Matt And Kenia Forget’s Company Offers A Creative Twist On Family Time

by

Married for 14 years, Matt and Kenia Forget’s days have focused on raising their three children while juggling demanding careers as architects.

And while there was no doubt they were happy, they began to yearn for more family time.

So, in 2019, Matt and Kenia, who live in Delray Beach, made some life changes. The now 42-year-olds both quit their jobs and started their own firm in Boca Raton called 5 Architecture, the number representing their family of five.

It serves as a reminder that family comes first.

“We wanted to honor a work-life balance,” Matt says. “The attention to yourself is just as important as your attention to work.”

In 2022, they started another company called Stix + Brix, an idea that came about after youth summer camps were canceled during the 2020 pandemic. In place of the camps, Matt and Kenia decided to make model kits for their children to build (like a birdhouse, a cabin and a beach hut). That eventually turned into a business that their little ones, Grayson, 11, Paxton, 9, and Vivienne, 7, are now a part of serving as the testers of each kit.

“We would’ve loved these models as kids,” Kenia says, “but we didn’t have anything like that.”

Matt’s father built homes for a living, and Matt has vivid memories of running through half-built houses when he was little, calling the job sites his own playground. That was what encouraged him to become an architect.

Instead of watching cartoons on weekends as a little girl, Kenia remembers taking the home section from newspapers and using the pictures as inspiration to create her own pretend floor plans.
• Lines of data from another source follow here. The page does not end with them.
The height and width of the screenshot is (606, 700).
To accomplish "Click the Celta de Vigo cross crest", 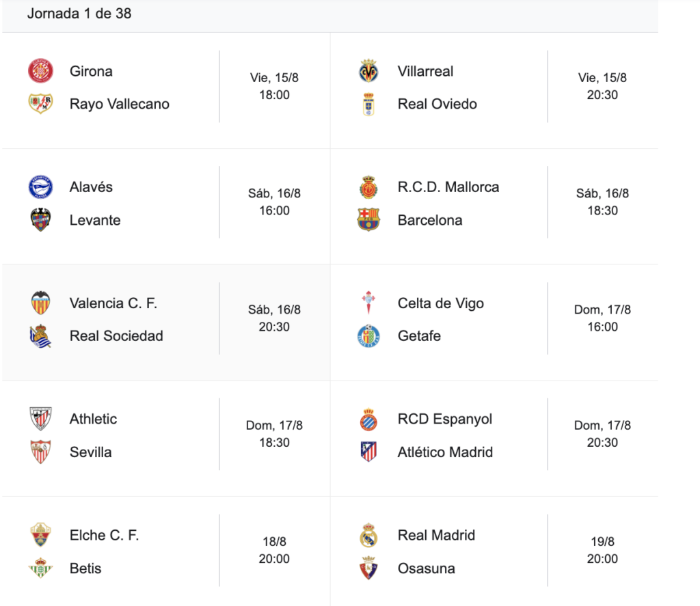I will 368,303.
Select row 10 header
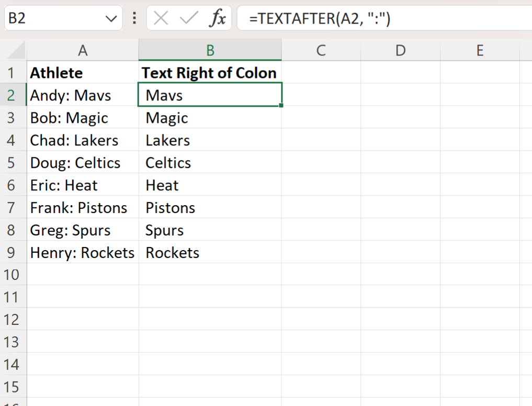 pyautogui.click(x=13, y=275)
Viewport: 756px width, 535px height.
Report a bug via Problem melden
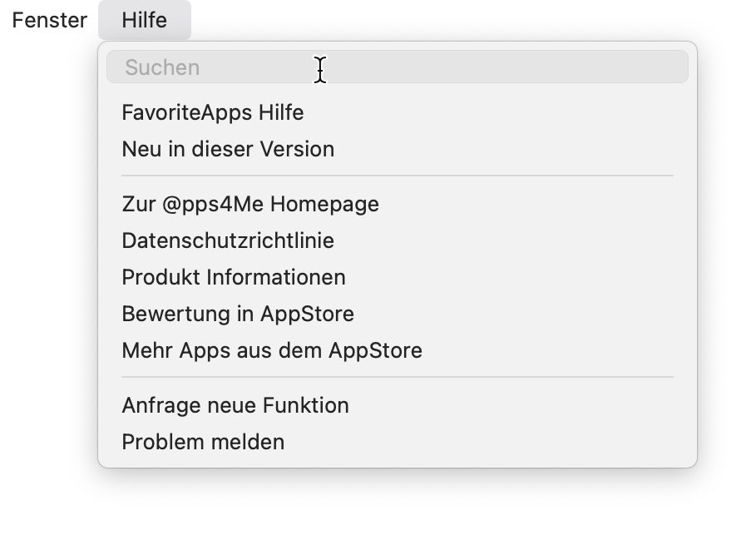point(398,443)
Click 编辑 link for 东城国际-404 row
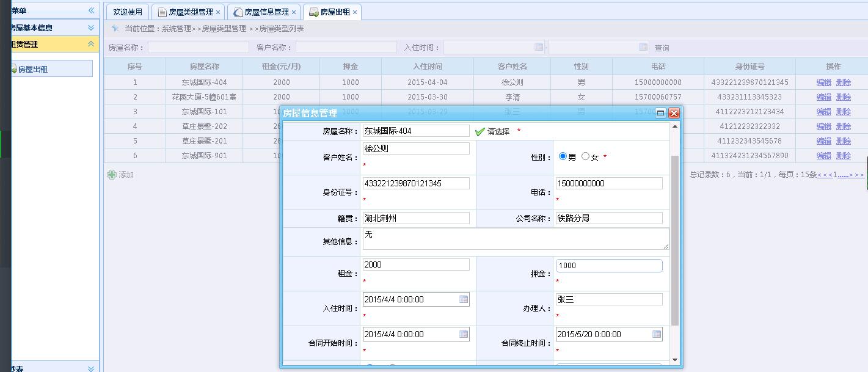This screenshot has width=868, height=372. tap(823, 82)

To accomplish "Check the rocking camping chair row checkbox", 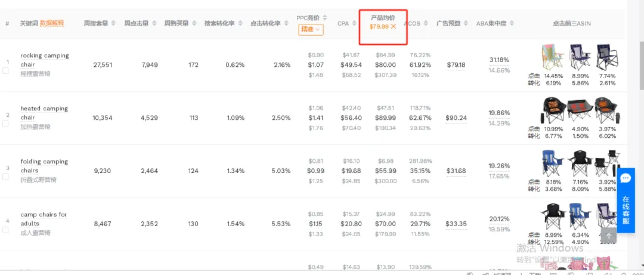I will (x=5, y=70).
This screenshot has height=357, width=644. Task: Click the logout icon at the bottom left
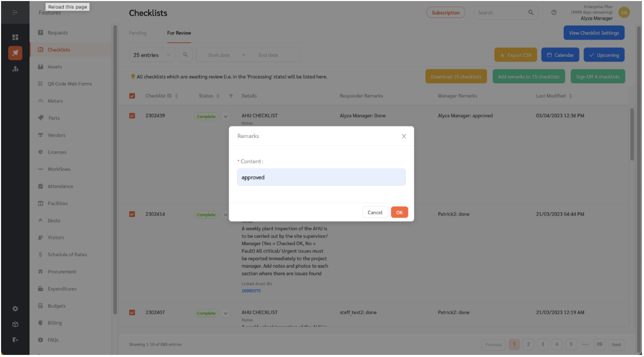[x=15, y=340]
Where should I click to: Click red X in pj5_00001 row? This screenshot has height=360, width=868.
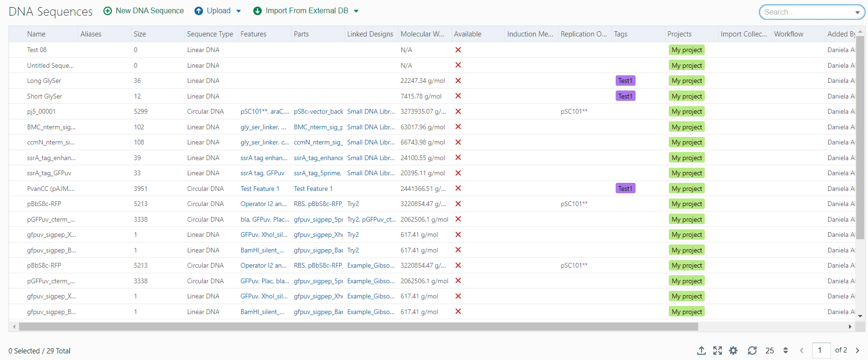458,111
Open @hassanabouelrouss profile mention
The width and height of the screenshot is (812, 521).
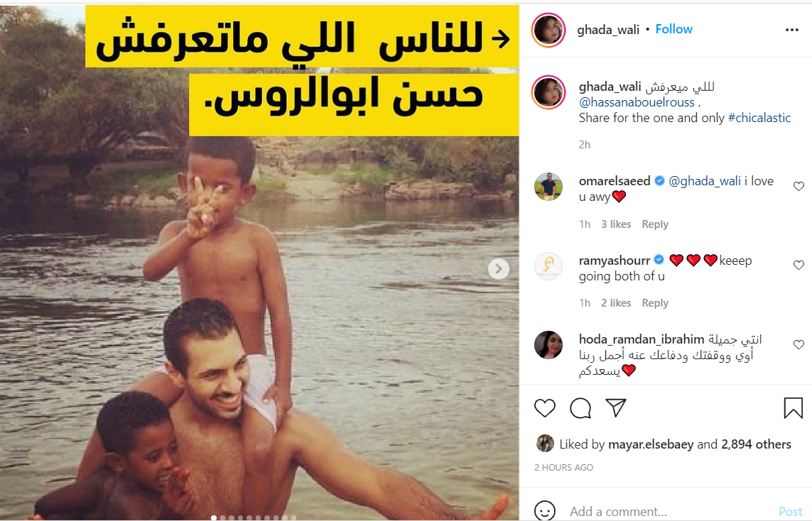637,102
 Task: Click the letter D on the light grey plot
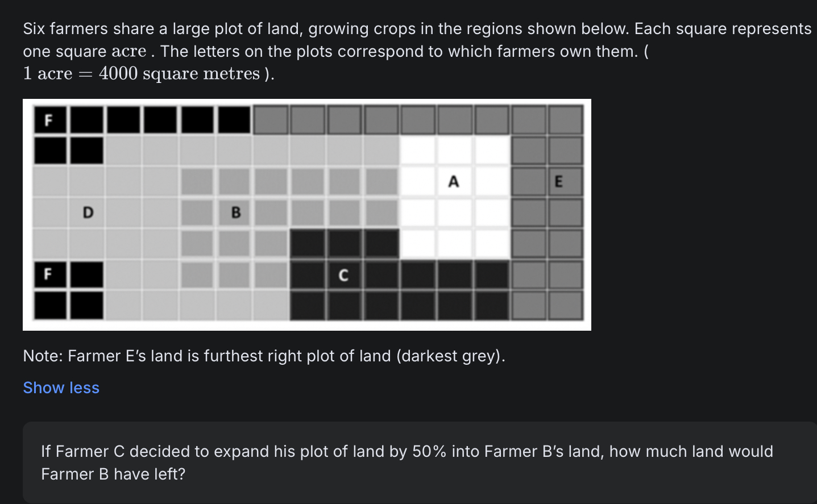(x=88, y=213)
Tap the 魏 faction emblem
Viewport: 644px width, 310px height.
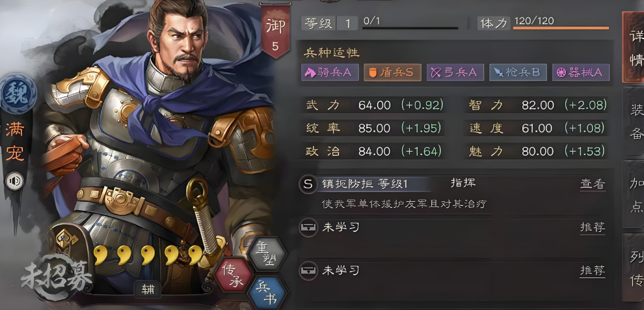click(19, 92)
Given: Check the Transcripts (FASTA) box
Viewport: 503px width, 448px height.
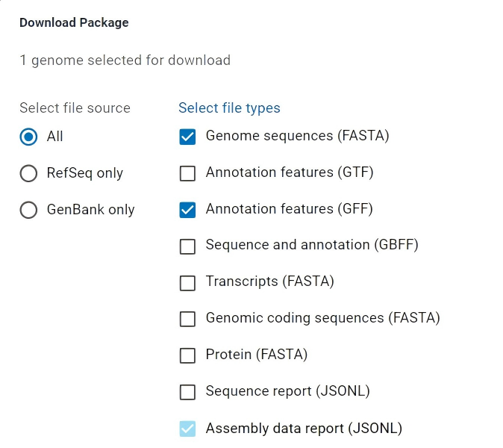Looking at the screenshot, I should click(x=187, y=282).
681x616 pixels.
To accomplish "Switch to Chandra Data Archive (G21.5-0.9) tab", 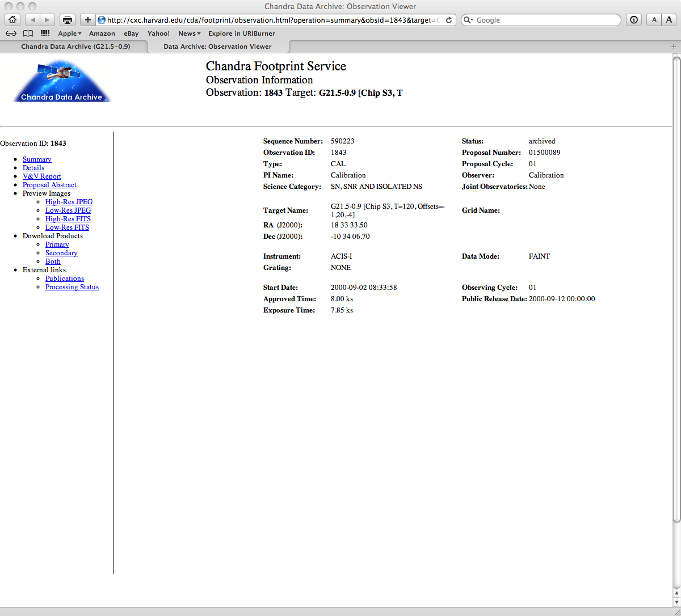I will [x=75, y=47].
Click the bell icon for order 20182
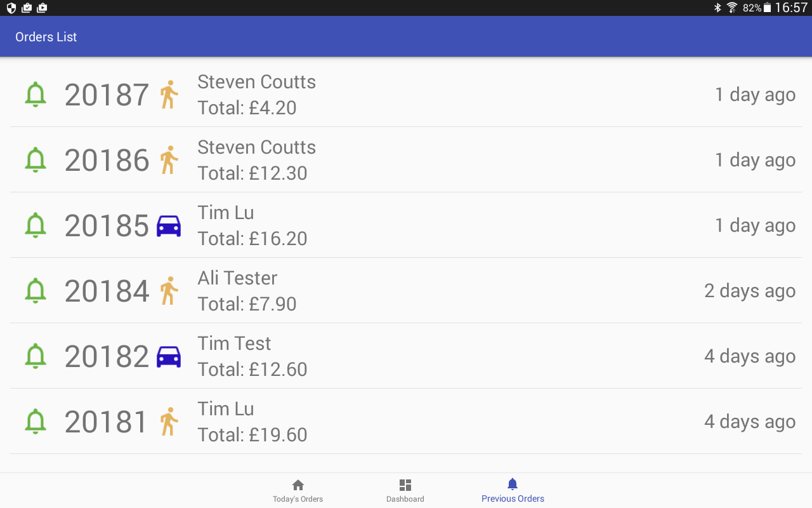 click(36, 356)
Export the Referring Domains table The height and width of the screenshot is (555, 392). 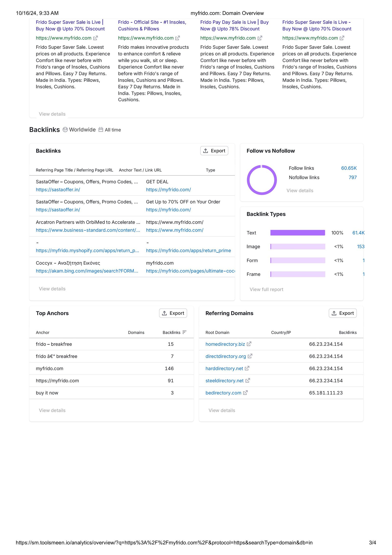(343, 313)
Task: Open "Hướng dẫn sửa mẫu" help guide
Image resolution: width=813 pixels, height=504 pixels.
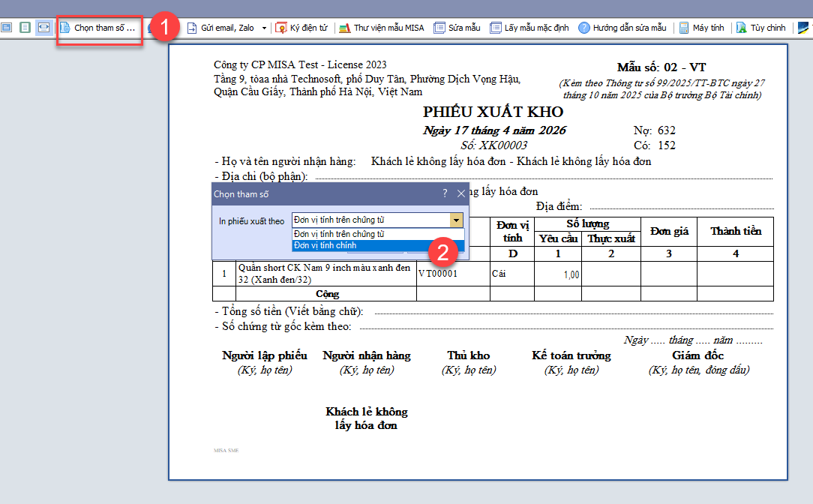Action: tap(623, 28)
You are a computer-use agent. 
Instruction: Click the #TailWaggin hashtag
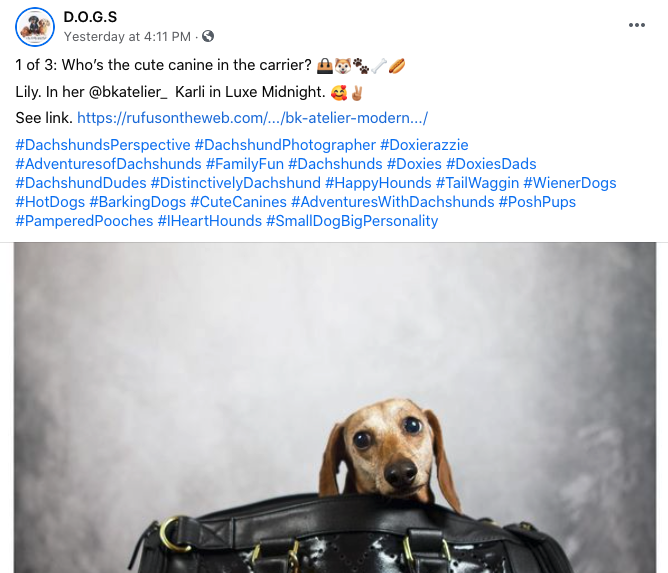click(x=477, y=183)
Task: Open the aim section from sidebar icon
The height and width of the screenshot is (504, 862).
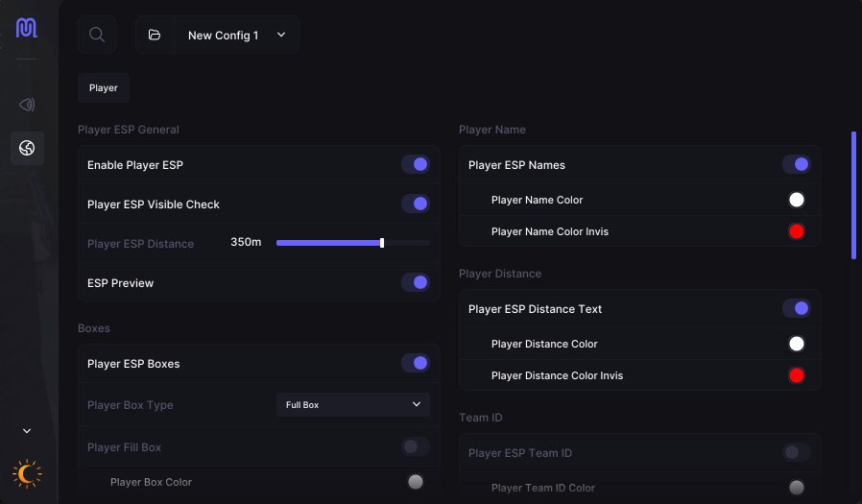Action: pos(27,105)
Matt and Kenia met while studying architecture at Florida International University. When they aren’t working, they’re playing tennis as a family, trying new restaurants and traveling. Traveling, by the way, was how the Forgets came up with the catchy name Stix + Brix. The kids spent one road trip collecting rocks and sticks so they could build things with them.

“That spoke to me,” Kenia says. “One stick at a time, one brick at a time and you can build a structure.”